### [Aim]
Reproduce the lines below verbatim, beginning with the line containing "Open the Index" and ending after the line containing "will [95, 169].". Output nothing else.

(Lines of data)
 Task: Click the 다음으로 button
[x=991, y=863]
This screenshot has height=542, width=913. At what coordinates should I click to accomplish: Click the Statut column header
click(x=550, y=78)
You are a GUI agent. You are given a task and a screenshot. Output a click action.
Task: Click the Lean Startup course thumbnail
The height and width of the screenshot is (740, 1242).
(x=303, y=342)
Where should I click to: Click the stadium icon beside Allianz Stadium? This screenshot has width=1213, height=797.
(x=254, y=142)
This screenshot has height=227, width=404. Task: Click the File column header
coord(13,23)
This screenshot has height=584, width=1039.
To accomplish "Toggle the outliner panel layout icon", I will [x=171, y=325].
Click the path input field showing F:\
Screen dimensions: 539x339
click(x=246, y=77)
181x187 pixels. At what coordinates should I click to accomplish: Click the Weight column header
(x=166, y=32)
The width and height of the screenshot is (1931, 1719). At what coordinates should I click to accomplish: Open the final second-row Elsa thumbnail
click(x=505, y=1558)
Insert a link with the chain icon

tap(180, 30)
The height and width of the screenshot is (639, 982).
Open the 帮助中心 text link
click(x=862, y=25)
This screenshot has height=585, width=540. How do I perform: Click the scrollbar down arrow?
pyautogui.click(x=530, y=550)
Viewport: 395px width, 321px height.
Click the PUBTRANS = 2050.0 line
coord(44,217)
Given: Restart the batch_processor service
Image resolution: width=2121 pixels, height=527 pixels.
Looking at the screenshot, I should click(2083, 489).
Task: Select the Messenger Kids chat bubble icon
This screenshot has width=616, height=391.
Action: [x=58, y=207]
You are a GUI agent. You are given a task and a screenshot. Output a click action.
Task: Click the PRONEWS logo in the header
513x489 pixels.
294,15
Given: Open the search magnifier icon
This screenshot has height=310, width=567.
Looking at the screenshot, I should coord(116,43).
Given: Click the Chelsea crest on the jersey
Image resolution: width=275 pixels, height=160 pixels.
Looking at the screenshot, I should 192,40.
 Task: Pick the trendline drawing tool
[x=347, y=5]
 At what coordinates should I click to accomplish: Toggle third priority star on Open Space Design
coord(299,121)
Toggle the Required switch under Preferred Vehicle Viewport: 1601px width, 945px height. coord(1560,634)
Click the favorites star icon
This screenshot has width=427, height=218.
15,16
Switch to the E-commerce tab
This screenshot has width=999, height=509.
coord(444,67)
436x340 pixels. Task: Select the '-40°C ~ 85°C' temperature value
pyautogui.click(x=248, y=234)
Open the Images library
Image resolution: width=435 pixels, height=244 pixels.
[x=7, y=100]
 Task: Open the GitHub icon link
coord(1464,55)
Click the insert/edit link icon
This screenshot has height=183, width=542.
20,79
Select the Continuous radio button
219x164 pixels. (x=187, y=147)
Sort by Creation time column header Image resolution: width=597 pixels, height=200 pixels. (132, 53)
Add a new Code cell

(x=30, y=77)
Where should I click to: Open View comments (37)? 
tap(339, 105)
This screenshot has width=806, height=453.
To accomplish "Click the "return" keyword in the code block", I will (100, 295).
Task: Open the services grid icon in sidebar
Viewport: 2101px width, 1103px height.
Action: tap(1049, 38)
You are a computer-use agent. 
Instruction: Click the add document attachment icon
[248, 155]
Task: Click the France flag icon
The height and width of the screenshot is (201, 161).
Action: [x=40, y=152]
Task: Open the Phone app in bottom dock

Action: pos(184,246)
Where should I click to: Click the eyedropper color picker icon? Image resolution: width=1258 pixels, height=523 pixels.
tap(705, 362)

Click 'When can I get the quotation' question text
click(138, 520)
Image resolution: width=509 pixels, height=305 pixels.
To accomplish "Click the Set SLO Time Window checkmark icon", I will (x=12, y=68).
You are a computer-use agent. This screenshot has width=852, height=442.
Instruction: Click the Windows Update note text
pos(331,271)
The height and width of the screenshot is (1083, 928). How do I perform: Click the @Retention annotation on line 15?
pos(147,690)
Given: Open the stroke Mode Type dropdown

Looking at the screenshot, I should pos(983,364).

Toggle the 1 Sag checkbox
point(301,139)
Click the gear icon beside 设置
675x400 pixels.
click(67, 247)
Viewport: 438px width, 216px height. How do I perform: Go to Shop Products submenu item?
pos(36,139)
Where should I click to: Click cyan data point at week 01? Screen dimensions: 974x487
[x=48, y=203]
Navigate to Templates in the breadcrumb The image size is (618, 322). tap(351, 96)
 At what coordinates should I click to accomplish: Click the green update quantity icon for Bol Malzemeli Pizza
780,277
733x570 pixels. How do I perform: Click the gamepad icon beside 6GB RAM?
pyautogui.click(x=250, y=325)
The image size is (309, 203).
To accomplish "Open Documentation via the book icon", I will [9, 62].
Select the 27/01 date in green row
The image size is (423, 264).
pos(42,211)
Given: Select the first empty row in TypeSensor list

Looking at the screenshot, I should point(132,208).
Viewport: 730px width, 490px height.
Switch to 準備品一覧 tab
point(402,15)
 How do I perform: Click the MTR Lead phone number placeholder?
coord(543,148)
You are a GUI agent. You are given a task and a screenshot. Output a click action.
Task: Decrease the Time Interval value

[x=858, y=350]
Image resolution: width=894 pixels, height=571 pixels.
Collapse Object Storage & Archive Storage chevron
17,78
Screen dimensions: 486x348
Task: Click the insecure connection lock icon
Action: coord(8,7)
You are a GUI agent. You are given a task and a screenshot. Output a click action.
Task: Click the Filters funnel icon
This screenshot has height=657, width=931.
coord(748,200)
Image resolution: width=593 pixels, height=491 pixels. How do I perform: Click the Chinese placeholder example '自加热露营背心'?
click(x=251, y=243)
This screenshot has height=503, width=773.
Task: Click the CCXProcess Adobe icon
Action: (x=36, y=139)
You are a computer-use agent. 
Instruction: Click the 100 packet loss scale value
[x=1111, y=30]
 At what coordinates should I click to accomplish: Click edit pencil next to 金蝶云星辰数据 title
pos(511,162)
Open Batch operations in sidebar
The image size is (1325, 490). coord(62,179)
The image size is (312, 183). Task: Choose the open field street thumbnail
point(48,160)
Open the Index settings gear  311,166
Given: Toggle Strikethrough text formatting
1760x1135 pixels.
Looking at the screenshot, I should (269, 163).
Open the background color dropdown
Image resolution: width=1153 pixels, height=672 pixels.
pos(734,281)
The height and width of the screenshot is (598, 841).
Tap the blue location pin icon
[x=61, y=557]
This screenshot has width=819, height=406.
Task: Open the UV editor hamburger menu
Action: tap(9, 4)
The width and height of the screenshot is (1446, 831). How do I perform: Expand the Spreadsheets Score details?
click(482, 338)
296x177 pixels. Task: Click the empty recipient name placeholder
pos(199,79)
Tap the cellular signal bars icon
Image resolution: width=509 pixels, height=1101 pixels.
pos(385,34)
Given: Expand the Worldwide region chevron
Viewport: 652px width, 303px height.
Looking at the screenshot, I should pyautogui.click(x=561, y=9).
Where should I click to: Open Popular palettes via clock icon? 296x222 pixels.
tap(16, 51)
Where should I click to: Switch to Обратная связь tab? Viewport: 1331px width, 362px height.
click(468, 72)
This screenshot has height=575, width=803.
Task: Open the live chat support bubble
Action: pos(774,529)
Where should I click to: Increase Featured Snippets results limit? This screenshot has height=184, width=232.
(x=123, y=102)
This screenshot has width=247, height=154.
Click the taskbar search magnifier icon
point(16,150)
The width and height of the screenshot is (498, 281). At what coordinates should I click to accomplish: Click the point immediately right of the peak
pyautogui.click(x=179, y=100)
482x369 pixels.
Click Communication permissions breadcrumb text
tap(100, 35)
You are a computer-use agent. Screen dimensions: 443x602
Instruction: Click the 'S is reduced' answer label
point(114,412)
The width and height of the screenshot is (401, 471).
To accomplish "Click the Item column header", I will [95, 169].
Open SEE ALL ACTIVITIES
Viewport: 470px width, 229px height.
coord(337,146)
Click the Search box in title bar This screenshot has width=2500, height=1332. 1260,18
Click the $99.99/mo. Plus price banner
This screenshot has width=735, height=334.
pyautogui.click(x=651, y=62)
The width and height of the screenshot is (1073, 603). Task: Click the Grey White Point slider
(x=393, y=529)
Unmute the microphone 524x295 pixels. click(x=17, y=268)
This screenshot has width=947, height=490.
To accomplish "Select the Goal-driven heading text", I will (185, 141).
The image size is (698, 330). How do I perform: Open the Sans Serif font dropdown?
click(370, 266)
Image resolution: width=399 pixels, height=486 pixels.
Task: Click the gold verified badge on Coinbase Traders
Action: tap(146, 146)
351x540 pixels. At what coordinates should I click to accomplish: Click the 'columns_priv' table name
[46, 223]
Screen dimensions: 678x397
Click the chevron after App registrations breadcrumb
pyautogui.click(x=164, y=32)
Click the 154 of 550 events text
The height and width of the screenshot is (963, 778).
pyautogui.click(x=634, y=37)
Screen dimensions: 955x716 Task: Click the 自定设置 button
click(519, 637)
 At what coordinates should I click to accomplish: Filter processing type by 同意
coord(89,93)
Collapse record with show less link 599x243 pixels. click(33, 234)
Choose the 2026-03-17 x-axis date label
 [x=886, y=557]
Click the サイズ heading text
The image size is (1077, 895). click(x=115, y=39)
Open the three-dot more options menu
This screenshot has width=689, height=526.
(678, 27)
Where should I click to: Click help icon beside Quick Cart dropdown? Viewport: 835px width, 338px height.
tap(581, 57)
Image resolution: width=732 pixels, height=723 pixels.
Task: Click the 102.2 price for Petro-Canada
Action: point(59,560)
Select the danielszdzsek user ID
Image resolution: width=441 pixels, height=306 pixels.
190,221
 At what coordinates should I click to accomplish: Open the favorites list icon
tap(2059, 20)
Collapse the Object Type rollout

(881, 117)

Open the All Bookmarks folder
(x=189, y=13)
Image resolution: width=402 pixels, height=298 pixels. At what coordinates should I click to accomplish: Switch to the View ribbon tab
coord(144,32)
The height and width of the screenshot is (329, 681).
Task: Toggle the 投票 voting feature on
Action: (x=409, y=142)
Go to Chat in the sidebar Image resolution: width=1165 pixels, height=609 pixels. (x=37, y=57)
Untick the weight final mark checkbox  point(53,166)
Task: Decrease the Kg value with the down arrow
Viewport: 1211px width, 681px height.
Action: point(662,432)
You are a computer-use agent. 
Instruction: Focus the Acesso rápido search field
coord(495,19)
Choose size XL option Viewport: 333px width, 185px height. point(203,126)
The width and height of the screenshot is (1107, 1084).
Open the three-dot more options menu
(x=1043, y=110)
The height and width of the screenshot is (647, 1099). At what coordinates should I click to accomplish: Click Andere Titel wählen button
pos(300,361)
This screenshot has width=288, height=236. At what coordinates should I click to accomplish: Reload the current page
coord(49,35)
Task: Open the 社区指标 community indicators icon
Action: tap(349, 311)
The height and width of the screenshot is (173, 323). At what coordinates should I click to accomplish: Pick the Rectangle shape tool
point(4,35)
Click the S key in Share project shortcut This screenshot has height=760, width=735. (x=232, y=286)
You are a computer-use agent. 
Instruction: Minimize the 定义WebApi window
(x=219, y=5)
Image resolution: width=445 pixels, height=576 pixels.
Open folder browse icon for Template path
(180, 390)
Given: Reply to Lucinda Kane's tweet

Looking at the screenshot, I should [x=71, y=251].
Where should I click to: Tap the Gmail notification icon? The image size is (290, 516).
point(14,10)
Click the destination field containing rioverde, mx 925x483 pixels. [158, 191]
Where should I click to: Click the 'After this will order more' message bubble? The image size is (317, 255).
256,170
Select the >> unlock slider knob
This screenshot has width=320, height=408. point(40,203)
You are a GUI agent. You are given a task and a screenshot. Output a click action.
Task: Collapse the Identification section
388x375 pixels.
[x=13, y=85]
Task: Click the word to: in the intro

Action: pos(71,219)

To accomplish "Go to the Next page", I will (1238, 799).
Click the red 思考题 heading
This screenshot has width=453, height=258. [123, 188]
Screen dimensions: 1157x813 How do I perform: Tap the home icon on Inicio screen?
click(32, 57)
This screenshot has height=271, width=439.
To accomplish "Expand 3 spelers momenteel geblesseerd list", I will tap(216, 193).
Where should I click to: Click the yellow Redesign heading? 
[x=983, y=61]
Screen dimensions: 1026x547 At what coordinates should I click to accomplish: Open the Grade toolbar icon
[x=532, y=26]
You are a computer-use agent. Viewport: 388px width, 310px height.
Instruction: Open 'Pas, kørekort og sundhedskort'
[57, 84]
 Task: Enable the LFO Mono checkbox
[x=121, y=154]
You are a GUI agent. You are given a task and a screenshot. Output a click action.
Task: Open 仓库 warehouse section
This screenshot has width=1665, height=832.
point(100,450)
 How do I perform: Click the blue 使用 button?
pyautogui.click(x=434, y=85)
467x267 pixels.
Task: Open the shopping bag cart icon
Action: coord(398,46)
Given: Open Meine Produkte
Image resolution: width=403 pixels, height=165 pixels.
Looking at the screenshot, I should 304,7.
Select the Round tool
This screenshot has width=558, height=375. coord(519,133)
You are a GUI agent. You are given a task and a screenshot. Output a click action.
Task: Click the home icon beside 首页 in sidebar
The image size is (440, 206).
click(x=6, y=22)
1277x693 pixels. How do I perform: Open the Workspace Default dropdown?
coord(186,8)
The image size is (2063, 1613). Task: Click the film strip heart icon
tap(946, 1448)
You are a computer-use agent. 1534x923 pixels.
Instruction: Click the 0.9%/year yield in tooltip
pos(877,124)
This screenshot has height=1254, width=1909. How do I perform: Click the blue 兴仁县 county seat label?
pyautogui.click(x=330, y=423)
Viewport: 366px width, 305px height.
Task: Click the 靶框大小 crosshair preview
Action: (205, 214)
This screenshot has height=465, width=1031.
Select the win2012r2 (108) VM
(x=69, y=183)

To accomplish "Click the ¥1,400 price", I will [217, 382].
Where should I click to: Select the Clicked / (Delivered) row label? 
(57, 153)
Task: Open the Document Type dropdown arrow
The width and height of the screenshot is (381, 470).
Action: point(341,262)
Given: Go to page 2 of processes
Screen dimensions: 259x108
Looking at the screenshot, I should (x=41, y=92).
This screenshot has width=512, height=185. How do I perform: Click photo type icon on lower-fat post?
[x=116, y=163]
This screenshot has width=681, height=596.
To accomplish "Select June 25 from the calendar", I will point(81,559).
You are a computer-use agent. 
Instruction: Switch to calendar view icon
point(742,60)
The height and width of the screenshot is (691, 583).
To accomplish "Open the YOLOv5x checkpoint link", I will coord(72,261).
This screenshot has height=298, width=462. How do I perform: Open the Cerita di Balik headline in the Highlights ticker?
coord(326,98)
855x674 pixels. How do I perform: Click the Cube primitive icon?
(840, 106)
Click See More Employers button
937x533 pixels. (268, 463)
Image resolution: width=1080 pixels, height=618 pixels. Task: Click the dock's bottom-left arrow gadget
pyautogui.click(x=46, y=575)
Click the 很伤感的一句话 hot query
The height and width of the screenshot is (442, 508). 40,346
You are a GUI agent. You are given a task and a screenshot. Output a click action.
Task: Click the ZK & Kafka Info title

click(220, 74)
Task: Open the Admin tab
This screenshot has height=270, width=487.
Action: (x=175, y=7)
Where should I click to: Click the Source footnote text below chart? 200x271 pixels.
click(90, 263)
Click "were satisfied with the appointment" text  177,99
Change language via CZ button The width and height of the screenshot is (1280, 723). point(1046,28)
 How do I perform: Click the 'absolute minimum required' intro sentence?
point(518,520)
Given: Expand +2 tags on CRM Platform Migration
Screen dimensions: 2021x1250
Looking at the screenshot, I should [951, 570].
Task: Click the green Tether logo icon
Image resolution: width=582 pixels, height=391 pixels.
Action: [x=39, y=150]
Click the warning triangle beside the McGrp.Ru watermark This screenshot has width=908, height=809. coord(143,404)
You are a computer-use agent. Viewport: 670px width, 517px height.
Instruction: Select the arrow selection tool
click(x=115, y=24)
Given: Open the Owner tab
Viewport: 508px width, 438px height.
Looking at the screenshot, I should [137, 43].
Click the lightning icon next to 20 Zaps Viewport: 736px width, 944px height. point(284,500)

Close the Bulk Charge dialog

### [The result]
Open the Index settings gear  311,166
Given: Toggle Strikethrough text formatting
1760x1135 pixels.
Looking at the screenshot, I should (269, 163).
Open the background color dropdown
Image resolution: width=1153 pixels, height=672 pixels.
pos(734,281)
The height and width of the screenshot is (598, 841).
Tap the blue location pin icon
[x=61, y=557]
This screenshot has width=819, height=406.
Task: Open the UV editor hamburger menu
Action: tap(9, 4)
The width and height of the screenshot is (1446, 831). How do I perform: Expand the Spreadsheets Score details?
click(482, 338)
296x177 pixels. Task: Click the empty recipient name placeholder
pos(199,79)
Tap the cellular signal bars icon
Image resolution: width=509 pixels, height=1101 pixels.
pos(385,34)
Given: Expand the Worldwide region chevron
Viewport: 652px width, 303px height.
Looking at the screenshot, I should pyautogui.click(x=561, y=9).
Where should I click to: Open Popular palettes via clock icon? 296x222 pixels.
tap(16, 51)
Where should I click to: Switch to Обратная связь tab? Viewport: 1331px width, 362px height.
click(468, 72)
This screenshot has height=575, width=803.
Task: Open the live chat support bubble
Action: pos(774,529)
Where should I click to: Increase Featured Snippets results limit? This screenshot has height=184, width=232.
(x=123, y=102)
This screenshot has width=247, height=154.
Click the taskbar search magnifier icon
point(16,150)
The width and height of the screenshot is (498, 281). At what coordinates should I click to accomplish: Click the point immediately right of the peak
pyautogui.click(x=179, y=100)
482x369 pixels.
Click Communication permissions breadcrumb text
tap(100, 35)
You are a computer-use agent. Screen dimensions: 443x602
Instruction: Click the 'S is reduced' answer label
point(114,412)
The width and height of the screenshot is (401, 471).
To accomplish "Click the Item column header", I will [95, 169].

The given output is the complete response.